BLU-285 is a highly targeted drug that potently and selectively inhibits PDGFRa D842V and KIT Exon 17 mutants, which are receptor tyrosine kinase mutants known to be key drivers in treatment-resistant and metastatic GIST.
Because BLU-285 binds to regions of the PDGFRa and KIT kinases that are structurally similar, it is able to simultaneously inhibit PDGFRa D842V and KIT Exon 17 mutants with minimal inhibition of other kinases, potentially limiting the off-target side effects associated with many cancer treatments.
The new preclinical data presented at AACR show that BLU-285 induces significant tumour regression in a patient-derived in vivo model of GIST that is refractory to treatment with imatinib, an approved first-line treatment for GIST. Key findings include:
BLU-285 achieved and maintained complete tumour remission in 100 percent of mice treated with an oral, once daily dose of 30 mg/kg or 100 mg/kg for 28 days
Complete tumour regression was maintained during a 28-day observation period following treatment at the 100 mg/kg dose.
Blueprint Medicines is on track to file an Investigational New Drug (IND) Application and begin a phase 1 clinical trial of BLU-285 in mid-2015 that will include GIST patients whose cancer is driven by PDGFRa D842V and KIT Exon 17 mutants. The company also plans to file an IND and begin a phase 1 clinical trial in mid-2015 for BLU-285 in patients with systemic mastocytosis, another disease with significant unmet need in which a KIT Exon 17 mutant plays a key role.
As part of the minisymposium, chaired by Dr. Lengauer, Blueprint Medicines presented its research findings and computational approach providing a strong genetic rationale that the newly discovered kinase fusions, as well as the known fusions in new cancer types, are genomic drivers of cancer. Fusion genes are known cancer drivers, and kinase fusions are proven cancer drug targets. A fusion gene is formed when a portion of one gene is joined to part of another gene.

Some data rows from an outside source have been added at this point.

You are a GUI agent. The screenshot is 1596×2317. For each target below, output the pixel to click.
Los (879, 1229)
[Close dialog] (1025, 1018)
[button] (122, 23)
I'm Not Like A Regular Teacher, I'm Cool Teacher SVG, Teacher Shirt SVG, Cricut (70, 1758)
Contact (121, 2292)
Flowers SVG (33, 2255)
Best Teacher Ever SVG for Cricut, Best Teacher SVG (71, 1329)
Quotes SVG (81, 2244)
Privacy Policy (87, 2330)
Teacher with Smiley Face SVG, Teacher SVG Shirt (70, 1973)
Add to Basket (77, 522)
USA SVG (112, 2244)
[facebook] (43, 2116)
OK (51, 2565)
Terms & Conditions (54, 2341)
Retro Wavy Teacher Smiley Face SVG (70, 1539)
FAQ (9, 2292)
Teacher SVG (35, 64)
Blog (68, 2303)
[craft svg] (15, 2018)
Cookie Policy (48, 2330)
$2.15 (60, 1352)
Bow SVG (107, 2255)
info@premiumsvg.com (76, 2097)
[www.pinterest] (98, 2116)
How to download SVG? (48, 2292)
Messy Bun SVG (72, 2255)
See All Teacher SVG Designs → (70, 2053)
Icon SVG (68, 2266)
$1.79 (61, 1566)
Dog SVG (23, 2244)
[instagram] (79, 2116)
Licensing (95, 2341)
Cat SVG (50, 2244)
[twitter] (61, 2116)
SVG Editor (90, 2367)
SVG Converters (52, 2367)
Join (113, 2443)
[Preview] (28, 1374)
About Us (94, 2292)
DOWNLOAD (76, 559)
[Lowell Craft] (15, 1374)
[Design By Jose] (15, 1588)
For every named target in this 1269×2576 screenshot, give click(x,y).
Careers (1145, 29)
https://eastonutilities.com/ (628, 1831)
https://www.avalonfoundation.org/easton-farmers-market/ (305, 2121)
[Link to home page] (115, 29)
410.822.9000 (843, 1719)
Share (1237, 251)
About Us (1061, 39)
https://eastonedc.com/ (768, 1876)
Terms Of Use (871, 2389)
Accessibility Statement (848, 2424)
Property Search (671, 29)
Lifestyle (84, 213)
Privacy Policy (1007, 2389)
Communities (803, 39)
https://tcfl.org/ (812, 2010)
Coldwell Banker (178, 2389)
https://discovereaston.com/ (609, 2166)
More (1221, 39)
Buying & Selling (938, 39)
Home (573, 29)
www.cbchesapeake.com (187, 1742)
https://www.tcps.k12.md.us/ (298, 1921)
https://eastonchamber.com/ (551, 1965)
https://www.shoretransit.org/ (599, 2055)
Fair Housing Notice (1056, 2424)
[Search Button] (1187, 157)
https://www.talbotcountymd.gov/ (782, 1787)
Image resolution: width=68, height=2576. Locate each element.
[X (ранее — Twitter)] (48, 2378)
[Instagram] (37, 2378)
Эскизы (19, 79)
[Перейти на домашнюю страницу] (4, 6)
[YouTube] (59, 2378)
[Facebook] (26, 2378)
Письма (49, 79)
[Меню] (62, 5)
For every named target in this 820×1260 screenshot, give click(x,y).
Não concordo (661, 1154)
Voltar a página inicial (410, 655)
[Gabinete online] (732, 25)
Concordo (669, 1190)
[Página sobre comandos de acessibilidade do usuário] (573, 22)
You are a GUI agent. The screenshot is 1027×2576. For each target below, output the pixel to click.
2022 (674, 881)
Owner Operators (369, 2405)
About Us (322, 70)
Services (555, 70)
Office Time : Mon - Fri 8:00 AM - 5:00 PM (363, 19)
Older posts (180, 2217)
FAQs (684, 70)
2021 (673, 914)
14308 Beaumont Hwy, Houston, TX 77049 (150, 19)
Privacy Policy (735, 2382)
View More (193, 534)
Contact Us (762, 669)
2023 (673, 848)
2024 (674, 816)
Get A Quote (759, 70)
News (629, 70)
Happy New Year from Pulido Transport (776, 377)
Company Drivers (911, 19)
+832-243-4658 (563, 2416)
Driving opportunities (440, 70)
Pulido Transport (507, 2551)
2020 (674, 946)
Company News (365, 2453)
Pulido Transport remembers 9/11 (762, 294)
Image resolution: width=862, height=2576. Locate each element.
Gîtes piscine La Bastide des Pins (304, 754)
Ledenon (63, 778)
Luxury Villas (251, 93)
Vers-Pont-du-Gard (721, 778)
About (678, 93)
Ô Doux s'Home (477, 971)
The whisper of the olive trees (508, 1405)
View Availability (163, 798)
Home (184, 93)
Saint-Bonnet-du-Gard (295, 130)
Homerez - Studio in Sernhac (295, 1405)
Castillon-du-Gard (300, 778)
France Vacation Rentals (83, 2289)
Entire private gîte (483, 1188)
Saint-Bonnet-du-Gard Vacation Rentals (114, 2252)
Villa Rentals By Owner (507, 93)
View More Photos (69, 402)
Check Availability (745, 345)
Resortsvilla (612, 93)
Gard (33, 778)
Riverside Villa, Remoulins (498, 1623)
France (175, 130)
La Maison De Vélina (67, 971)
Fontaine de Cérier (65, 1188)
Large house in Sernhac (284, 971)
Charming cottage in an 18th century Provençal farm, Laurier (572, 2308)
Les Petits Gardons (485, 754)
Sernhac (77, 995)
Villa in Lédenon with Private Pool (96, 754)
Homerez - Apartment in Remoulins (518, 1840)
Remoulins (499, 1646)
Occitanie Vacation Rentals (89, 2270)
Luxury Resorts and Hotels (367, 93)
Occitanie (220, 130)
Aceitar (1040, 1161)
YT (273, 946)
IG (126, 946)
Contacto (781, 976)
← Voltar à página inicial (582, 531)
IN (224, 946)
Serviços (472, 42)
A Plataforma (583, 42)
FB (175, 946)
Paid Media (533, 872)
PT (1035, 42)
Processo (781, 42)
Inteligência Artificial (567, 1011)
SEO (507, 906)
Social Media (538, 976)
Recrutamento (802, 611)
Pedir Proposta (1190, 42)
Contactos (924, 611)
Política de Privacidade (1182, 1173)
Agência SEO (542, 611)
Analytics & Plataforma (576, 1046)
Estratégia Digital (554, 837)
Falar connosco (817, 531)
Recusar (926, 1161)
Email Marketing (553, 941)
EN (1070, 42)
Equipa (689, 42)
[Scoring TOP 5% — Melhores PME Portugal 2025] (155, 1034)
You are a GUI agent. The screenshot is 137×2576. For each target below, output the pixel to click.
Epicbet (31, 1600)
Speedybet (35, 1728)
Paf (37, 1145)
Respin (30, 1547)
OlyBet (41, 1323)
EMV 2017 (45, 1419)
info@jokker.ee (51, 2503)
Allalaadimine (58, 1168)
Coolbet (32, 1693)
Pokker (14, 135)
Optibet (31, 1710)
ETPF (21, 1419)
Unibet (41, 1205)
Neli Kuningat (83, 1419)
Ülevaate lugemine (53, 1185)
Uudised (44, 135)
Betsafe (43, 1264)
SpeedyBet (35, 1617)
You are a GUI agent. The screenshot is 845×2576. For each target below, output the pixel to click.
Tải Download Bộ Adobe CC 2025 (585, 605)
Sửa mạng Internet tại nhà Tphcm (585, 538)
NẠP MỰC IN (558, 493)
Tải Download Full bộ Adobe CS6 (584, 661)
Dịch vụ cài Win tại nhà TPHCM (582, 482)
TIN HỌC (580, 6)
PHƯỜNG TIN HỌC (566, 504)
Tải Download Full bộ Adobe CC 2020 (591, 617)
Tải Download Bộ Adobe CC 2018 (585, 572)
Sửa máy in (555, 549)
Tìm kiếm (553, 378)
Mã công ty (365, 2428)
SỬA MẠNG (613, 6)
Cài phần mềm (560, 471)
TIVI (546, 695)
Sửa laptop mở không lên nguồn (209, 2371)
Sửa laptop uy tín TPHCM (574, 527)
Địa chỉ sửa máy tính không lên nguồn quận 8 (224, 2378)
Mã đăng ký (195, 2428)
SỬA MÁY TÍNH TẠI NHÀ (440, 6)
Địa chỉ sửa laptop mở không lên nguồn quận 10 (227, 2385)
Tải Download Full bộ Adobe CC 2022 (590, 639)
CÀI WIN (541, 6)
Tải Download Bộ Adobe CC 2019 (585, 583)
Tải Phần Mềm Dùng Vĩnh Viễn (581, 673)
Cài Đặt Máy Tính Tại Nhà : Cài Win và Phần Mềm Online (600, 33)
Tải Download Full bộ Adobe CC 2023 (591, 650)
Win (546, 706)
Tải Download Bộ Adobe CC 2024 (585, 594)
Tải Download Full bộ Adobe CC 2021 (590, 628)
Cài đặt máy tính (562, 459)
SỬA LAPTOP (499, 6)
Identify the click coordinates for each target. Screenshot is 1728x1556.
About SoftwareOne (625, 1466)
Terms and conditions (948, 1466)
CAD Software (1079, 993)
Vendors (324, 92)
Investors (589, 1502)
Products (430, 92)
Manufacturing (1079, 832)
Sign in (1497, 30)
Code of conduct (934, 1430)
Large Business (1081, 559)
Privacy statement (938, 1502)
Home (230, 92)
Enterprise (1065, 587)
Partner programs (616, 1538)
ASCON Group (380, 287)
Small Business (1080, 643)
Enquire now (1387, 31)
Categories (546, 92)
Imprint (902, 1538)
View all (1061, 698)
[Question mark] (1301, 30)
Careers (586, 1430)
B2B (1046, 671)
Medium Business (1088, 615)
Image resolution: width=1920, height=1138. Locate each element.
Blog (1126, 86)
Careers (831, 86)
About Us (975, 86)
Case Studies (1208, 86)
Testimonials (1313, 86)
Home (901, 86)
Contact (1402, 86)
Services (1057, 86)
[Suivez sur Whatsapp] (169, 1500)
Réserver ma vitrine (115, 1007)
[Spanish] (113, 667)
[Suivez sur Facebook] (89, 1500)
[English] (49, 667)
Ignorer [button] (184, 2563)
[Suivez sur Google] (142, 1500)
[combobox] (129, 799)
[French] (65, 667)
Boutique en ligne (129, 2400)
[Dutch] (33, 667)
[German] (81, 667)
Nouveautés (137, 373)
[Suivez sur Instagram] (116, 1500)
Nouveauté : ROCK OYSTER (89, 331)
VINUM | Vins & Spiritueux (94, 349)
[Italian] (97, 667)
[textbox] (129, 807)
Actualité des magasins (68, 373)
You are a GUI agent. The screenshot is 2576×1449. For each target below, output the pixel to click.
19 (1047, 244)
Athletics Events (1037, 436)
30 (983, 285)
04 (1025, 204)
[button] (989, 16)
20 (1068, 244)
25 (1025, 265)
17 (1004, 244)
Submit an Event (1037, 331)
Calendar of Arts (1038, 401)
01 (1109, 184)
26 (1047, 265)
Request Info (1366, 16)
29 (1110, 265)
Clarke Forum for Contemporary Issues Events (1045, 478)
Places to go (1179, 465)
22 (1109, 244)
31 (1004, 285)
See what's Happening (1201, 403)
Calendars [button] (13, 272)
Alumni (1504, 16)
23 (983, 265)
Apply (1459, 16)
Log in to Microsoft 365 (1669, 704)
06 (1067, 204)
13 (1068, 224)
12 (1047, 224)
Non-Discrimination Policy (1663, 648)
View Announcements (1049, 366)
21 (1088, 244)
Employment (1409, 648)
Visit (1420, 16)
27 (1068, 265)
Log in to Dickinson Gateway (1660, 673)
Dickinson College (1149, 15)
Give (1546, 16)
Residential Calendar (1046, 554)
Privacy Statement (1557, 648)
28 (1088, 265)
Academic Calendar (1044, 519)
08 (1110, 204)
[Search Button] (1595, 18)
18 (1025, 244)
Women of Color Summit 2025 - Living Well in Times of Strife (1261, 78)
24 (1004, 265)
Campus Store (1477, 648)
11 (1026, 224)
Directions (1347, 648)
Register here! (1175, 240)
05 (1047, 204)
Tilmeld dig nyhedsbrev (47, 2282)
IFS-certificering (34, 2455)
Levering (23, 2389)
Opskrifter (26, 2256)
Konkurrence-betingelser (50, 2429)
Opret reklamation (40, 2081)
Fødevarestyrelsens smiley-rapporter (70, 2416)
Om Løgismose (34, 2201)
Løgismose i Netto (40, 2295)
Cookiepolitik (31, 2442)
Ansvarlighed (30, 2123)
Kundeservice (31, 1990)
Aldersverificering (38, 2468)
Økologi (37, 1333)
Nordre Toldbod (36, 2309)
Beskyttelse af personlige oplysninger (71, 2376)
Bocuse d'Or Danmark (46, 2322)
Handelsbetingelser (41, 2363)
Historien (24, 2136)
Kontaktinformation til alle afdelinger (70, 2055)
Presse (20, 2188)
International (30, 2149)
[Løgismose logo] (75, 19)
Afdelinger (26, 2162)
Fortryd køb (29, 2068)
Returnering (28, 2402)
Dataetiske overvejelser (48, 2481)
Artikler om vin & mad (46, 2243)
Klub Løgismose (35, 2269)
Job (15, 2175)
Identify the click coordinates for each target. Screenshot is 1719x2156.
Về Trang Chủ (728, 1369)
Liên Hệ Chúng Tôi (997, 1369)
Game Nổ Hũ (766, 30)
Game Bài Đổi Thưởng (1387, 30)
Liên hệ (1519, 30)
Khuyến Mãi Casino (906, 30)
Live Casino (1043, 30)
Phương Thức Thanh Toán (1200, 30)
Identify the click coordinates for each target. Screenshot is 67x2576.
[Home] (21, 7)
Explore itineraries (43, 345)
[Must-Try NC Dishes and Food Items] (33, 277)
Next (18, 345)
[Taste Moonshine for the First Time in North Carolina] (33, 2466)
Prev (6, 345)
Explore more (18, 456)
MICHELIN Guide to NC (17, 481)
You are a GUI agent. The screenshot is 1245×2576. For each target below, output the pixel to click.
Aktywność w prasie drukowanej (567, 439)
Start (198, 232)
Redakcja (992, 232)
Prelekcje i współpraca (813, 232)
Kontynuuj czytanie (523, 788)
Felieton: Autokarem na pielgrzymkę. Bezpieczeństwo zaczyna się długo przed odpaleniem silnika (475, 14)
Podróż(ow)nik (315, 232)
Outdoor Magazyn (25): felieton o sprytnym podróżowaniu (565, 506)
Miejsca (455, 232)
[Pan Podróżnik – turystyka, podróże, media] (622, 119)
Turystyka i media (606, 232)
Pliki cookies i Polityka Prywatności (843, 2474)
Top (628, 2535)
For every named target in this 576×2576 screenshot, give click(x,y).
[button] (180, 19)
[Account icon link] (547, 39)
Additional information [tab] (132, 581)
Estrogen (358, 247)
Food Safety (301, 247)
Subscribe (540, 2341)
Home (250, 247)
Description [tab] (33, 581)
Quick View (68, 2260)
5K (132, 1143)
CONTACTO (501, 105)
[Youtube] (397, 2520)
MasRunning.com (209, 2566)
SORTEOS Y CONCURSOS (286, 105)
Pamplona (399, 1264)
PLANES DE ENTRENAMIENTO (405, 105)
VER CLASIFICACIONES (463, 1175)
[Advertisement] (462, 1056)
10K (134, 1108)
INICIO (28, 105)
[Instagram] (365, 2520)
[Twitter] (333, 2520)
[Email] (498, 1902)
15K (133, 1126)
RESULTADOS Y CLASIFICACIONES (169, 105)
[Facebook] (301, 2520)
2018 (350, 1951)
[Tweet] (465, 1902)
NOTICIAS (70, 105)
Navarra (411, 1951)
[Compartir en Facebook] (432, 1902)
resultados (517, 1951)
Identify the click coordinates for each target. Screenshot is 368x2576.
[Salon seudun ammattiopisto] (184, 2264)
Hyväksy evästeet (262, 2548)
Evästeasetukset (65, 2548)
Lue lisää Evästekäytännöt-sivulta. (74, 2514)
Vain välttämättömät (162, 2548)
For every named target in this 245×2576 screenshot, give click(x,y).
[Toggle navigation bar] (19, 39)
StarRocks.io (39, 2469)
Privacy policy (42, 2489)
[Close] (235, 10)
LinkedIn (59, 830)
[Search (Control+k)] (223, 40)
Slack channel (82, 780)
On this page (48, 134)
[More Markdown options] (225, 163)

Based on these findings, Blueprint Medicines is advancing one disclosed drug discovery program targeting RET, a receptor tyrosine kinase that can be abnormally activated by fusions, and predicted RET resistance mutants.
The company's scientists identified RET fusions in four of 20 cancer types analyzed, including thyroid, lung, breast and colon cancers. Although RET fusions were known to play a role in thyroid and lung cancers, the discovery that they were also drivers of colon and breast cancers was new.
The identification of novel fusions that activate known cancer-causing genes, as well as known fusions in new cancer types also has immediate implications for patients, potentially pointing to approved or exploratory therapies that would not otherwise have been considered.